WhenDavid drove over the brow of the hill and down the green lane to the little house he called home he caught sight of his mother in her garden. He whistled. At the sound Mother Bab rose from the soft earth in which she was working and straightened, smiling. She raised a hand to shade her eyes and waited for the coming of her boy, dreaming of a possible separation from him, dreaming long mother-dreams while he took the horse and carriage to the barn.

When he returned he had mustered all his courage and was smiling—he would be a stoic as long as he could, but he knew that his mother would soon discover that all was not well with him.

"Here, mother." He gave her the box of arbutus.

"Then you got some, Davie!" She buried her face in the cool, sweet blossoms. "Oh, how sweet they are! Did you and Phœbe have a good time? Did she enjoy it as much as she always used to enjoy a day in the woods?"

She looked up suddenly from the flowers and caught him unawares. "What is wrong?" she asked with real concern. "Did you and Phœbe fall out?"

"No," he shook his head. He knew that attempts at subterfuge and evasion would be vain. "No, mommie, no use trying to deceive you any longer—I fell out with myself—I wish I could keep it from you," he added slowly; "I know it's going to hurt you."

"You tell me, Davie. I've lived sixty years and never yet met a trouble I couldn't live through. Tell me about it."

She placed the box of arbutus in the garden path and laid her hand on his arm.

"Oh, mommie," he blurted out, almost sobbing, "I'm ashamed of myself! You'll be ashamed of your boy."

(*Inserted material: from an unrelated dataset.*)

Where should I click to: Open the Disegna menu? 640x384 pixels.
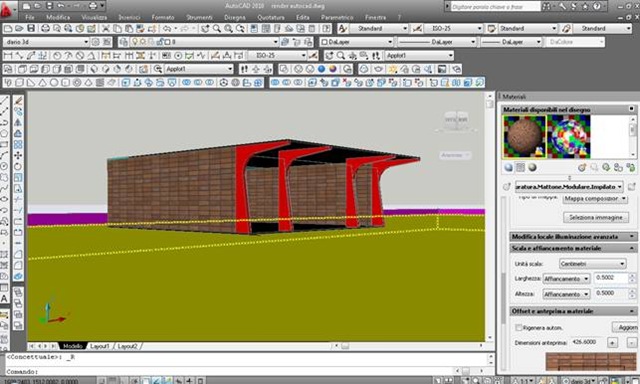coord(235,17)
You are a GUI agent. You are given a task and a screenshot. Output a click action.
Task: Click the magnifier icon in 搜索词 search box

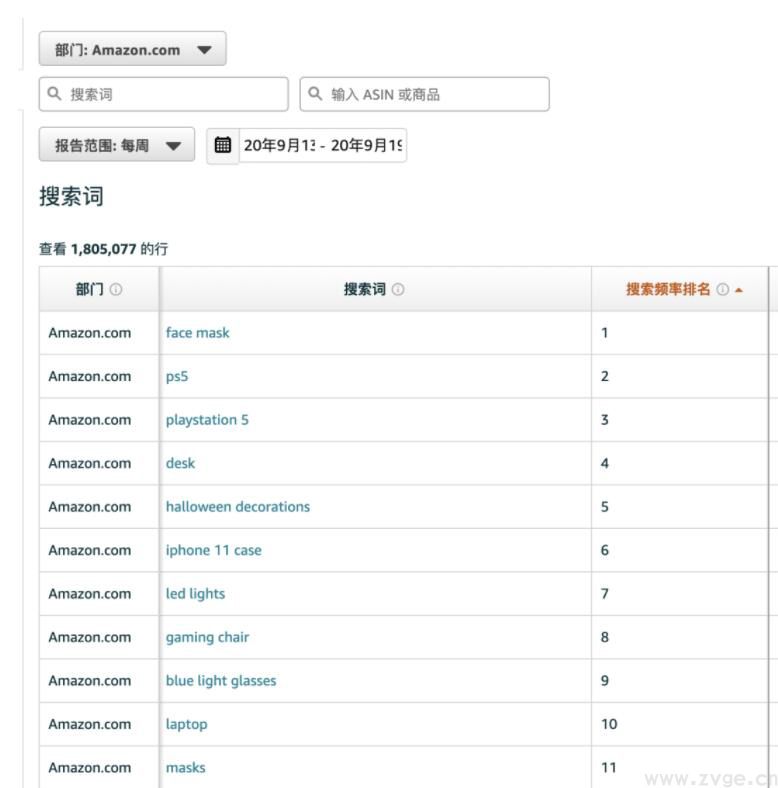coord(55,94)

"It's no girl——" the mother hesitated.

He answered with a vehement, "No!"

"Then tell me," she said softly. "I can look in your eyes and hear you tell me most anything so long as you need not tell me that you have broken the heart or spoiled the soul of a girl."

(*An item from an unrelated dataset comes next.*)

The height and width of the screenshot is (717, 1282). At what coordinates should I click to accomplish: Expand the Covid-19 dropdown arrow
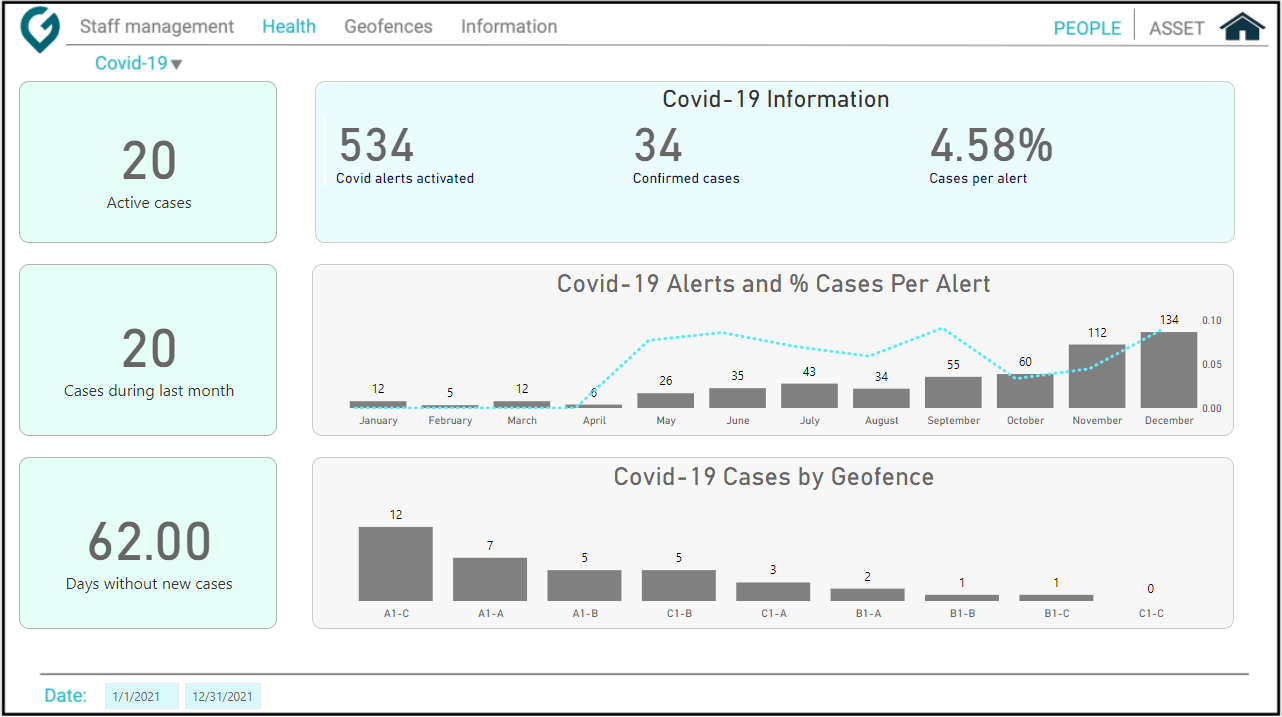pyautogui.click(x=177, y=65)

She spoke gently, but the man cried out, "Thank God, I have nothing like that to confess! You know there is only one girl for me. I could never look into her eyes if I had betrayed the trust of any girl. I have dreamed of growing into a man she could love and marry, but I failed. I wanted to offer her more than slavery on a farm, I wanted to have something more than the few hundreds I scraped together. I took the five hundred dollars we skimped for and bought stock of Caleb Warner—you heard that he died?"

"Phares told me."

"I guess the five hundred dollars is gone with him!I heard of other men getting rich by buying gold and oil stock so I took a chance and staked all the spare money I had."

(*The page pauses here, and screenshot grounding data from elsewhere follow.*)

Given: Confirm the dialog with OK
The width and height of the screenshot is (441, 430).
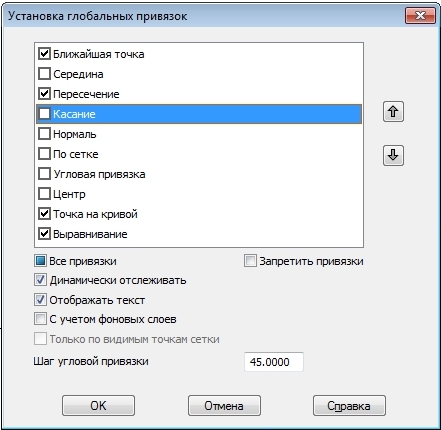Looking at the screenshot, I should pos(98,406).
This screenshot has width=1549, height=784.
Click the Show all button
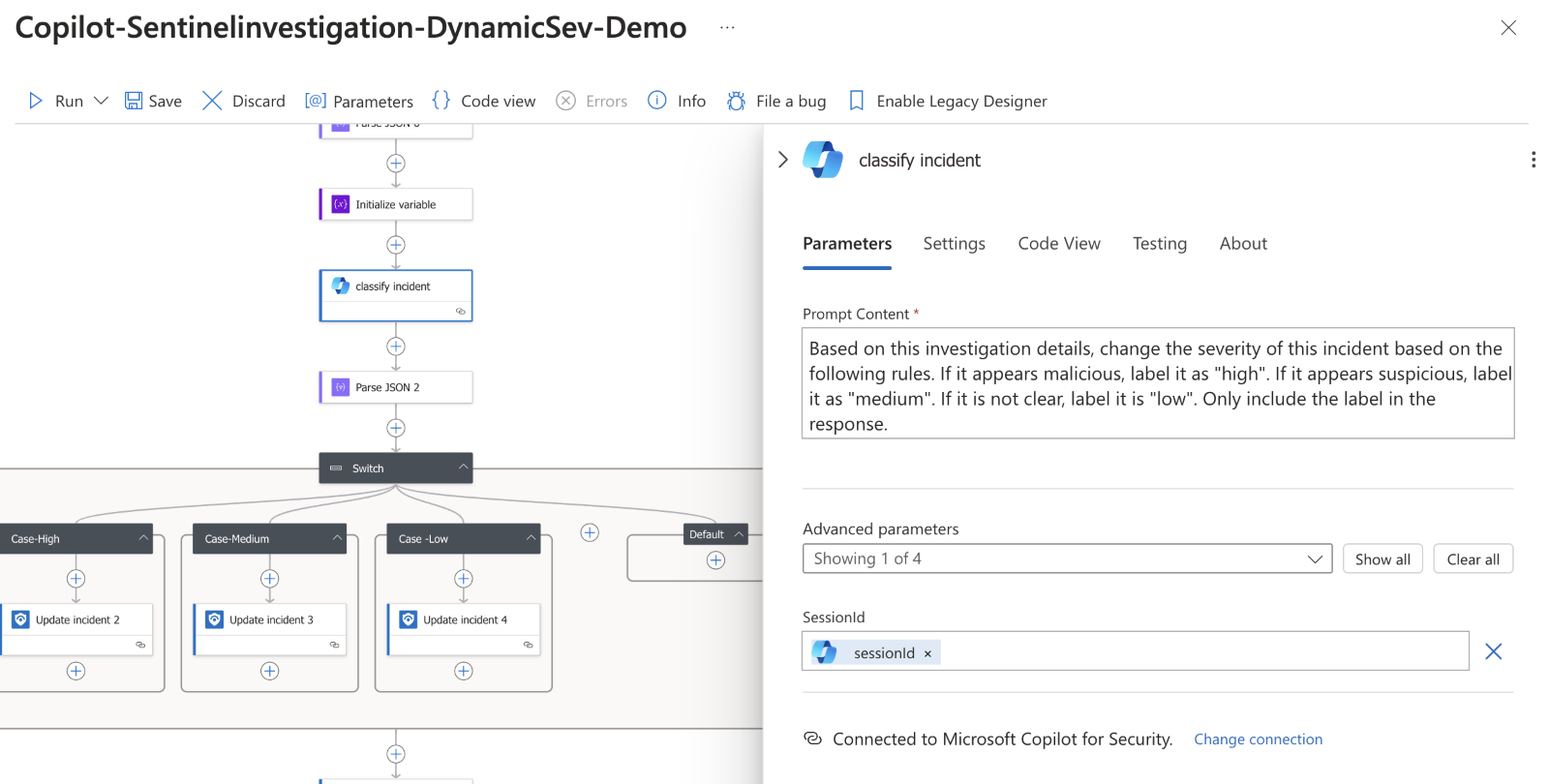click(x=1382, y=559)
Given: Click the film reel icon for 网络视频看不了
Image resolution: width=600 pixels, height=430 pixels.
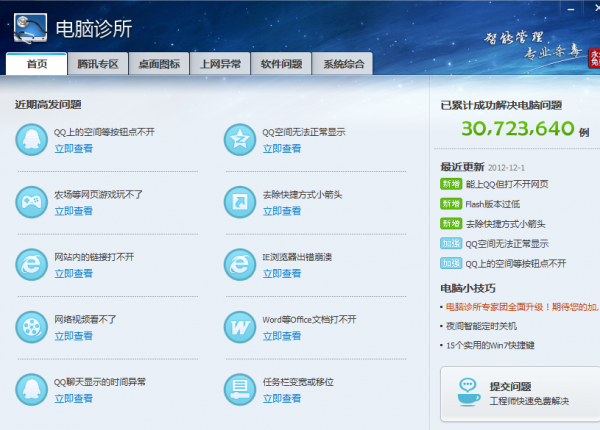Looking at the screenshot, I should tap(32, 327).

"It was your money, Davie."

"You called it mine, but you helped to earn and save it. Caleb promised me he would sell half of the stock for me at a great profit in a week or two, and I could keep the other half for the big dividends it would pay me soon—now he's dead, and the stock is probably worthless."

He looked miserably at her troubled face. She flung her arm about him and led him to a seat under the budded cherry tree. "We must sit down and talk it over," she said. "Perhaps it isn't so bad as you think. Are you sure the stock is worth nothing? Perhaps you can get something out of it."

"Perhaps I can." He brightened at the suggestion.

"Well," she went on, "I can't say that I think you did right to buy the stock and try to get rich quick. You know that money gotten that way is tainted money, more or less. To earn what you have and have a little is better and safer than to have much and get it in such a way. But it's too late to preach about that now—I guess I didn't tell you that often enough and hard enough before this, or else you wouldn't have wanted to buy the stock. It is partly my fault, for I thought some time ago you talked as though you were getting the money craze, but I thought it would soon wear off. You did a foolish thing, but there's no use crying about it. You see you did wrong and aresorry, so that is all there is to it. I'm not sorry you lost on the stock, for if you made on it the craze would go deeper. I can live without the few extra things that money would buy."

"Don't be so forgiving, mother! Scold me! I'd feel less like a criminal. But here comes Phares; he'll give me the scolding you're saving me."

The preacher crossed the lawn and advanced to the seat under the cherry tree.

"Aunt Barbara," he began, then noted the troubled look on the face of David and asked, "What is wrong?"

"Nothing," said David, "except that I have some of Caleb Warner's stock."

"You do? Whatever made you buy that?"

David spoke as calmly as possible. "I wanted to be rich, that's all. But I guess I was never intended to be that."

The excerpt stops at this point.